> **Your task**
An exact repetition of the data below, without images, is the expected answer.

> **Data excerpts**
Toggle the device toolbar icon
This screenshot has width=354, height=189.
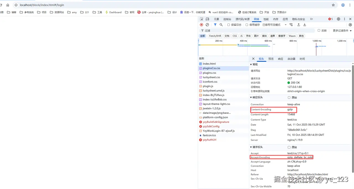[207, 19]
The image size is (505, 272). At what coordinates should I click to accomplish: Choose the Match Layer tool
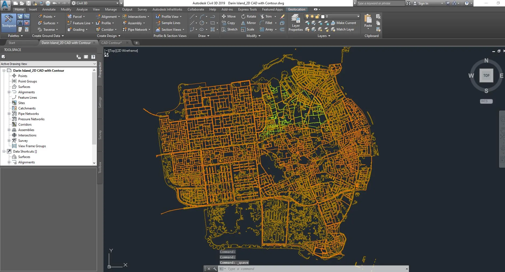pyautogui.click(x=343, y=29)
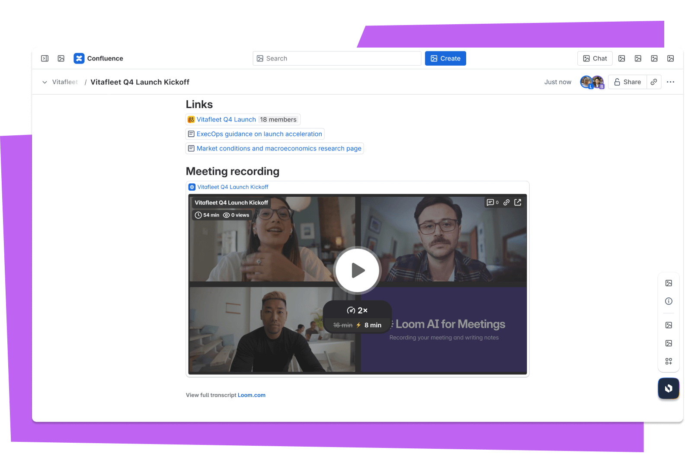Open ExecOps guidance on launch acceleration
This screenshot has width=685, height=473.
coord(259,134)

> **Written answer**
Toggle the device toolbar icon
This screenshot has width=354, height=189.
[207, 19]
The image size is (505, 272). At what coordinates should I click to accomplish: Choose the Match Layer tool
pyautogui.click(x=343, y=29)
Open ExecOps guidance on launch acceleration
This screenshot has width=685, height=473.
coord(259,134)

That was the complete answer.